Dans son livre Hollywood from Vietnam to Reagan (1986), Robin Wood qualifie de « textes incohérents » certains films de la fin des années 1970 et du début des années 1980, comme Taxi Driver (Martin Scorsese, 1976) ou Cruising (William Friedkin, 1980). Ces films semblent en effet hésiter entre représentations libérales et clichés réactionnaires, et peuvent en réalité susciter deux lectures contradictoires par des publics bien différents. C’est en mobilisant les codes et les ressources de genres cinématographiques éloignés (pour certaines séquences de Taxi Driver, les codes du western ou bien ceux du film d’horreur) que les films peuvent convoquer des idéologies si opposées – ce qui est aussi une stratégie commerciale, pour rassembler des publics antagonistes.

Saul Berenson (Mandy Patinkin)

Cette notion de « texte incohérent » peut dans une certaine mesure convenir à nos deux séries – et à bien d’autres séries également ! Il s’agit tout d’abord de prendre en compte la complexité d’œuvres que la critique tend plutôt à lisser, ce qui me semble particulièrement crucial pour 24. Combien d’analyses à l’emporte-pièce d’une série qui, sur tous les plans, est pourtant extrêmement élaborée ! Dans le cas de Homeland, il me semble que l’« incohérence » – sans nuance péjorative attachée au terme, donc – est présente dans l’ADN même de la série, qui est d’emblée conçue comme une hybridation entre des genres bien éloignés : quoi de commun entre l’espionnage, le woman’s film qui s’intéresse aux problèmes vécus par Carrie, le mélodrame de famille qui nous propose de suivre les aléas de la famille Brody, et le « mélodrame masculin » qui cherche à nous émouvoir avec les malheurs de personnages comme Quinn ou Brody ? Le mélange de ces genres si éloignés produit nécessairement, à mon sens, de l’incohérence et donc de la complexité, ce qui a été crucial pour intéresser des publics divers sur une si longue période.

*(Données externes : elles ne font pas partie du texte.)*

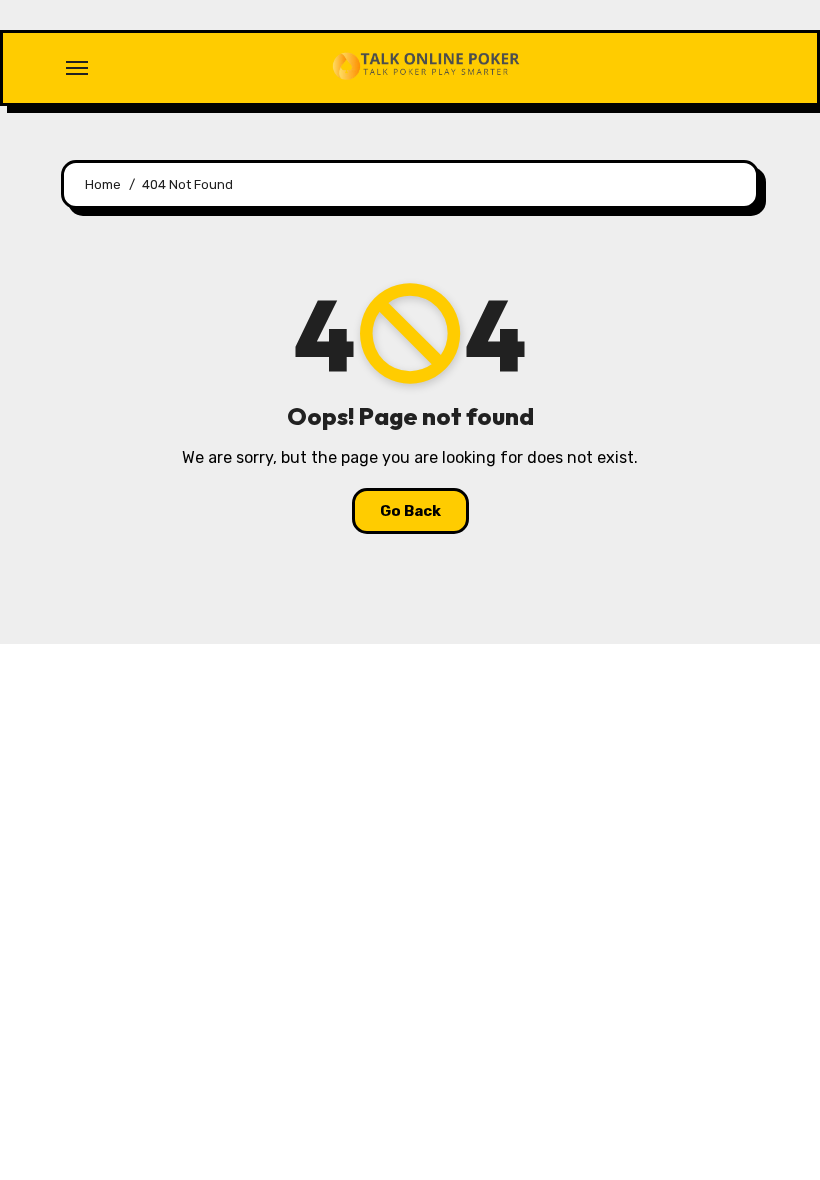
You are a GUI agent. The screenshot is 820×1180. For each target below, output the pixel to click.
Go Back (410, 511)
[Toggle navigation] (77, 68)
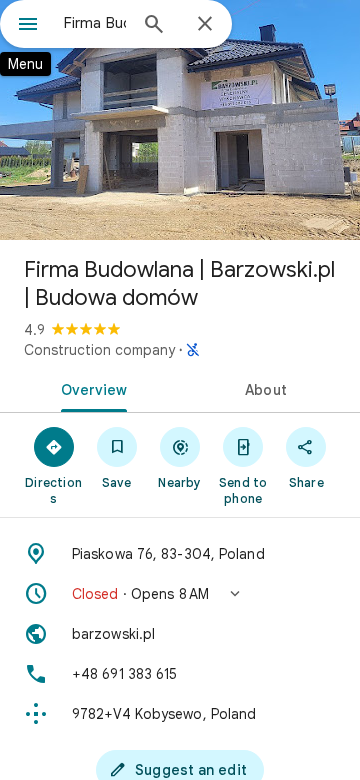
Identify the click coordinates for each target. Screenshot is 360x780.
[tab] (90, 388)
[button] (180, 594)
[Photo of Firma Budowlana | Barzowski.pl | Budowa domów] (180, 120)
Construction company (99, 350)
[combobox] (95, 23)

Tu qualifies Carrie Mathison (Claire Danes) d’« héroïne d’action réticente » qui « déstabilise les identités genrées » et oscille entre utilitarisme et déontologisme. Faut-il en déduire que Homeland est bien plus qu’une série d’espionnage moderne dont le héros masculin aurait été remplacé par une femme pour suivre les évolutions sociales ?

Homeland ne se contente bien entendu pas de remplacer le Jack Bauer de 24 par une héroïne, et la réussite de la série est inextricablement liée à la complexité du personnage de Carrie, qui a su retenir l’attention des fans comme des simples spectateurs de la série pendant près d’une décennie !

Cette complexité tient beaucoup à l’interprétation de Claire Danes, dont on retient souvent les moments d’excès et de « surjeu », parfaitement adaptés aux crises du personnage, mais dont on oublie les nuances et la justesse… Cela dit, ce n’est pas parce que Carrie Mathison est une femme d’action qu’elle vient troubler les identités genrées de cette série d’espionnage ; après tout, les femmes d’action sont fréquentes dans les séries TV depuis au moins trois décennies. Ce qui, à mon sens, rend cette héroïne si différente tient à son rapport ambivalent à la famille et à la maternité – même si, dans la série, tous les personnages importants (Brody, Saul, Quinn…) manifestent eux aussi une certaine ambivalence vis-à-vis de leurs proches ! Il faut souligner à quel point Gansa et Gordon font preuve d’habileté dès lors qu’il s’agit de creuser les ambivalences de Carrie, qu’il s’agisse de son rapport contrarié à l’action (elle est finalement peu sur le terrain, et son travail d’analyse ne favorise guère les moments d’action spectaculaire), ou encore de son oscillation entre utilitarisme et déontologisme, qui vient prolonger les réflexions de 24, et qui permet de clore la dernière saison de la série sur des dilemmes proprement bouleversants.

Homeland : Les complots contre l’Amérique, de Pierre-Olivier Toulza. Atlande. 240 pages, 15 €. ISBN : 978-2-383-50009-4.

Benjamin Campion

Benjamin Campion est enseignant-chercheur en études cinématographiques et audiovisuelles. Il travaille sur l’histoire, l’économie et l’esthétique des séries télévisées, la censure cinématographique et télévisuelle, ainsi que les liens entre cinéma et nouvelles images.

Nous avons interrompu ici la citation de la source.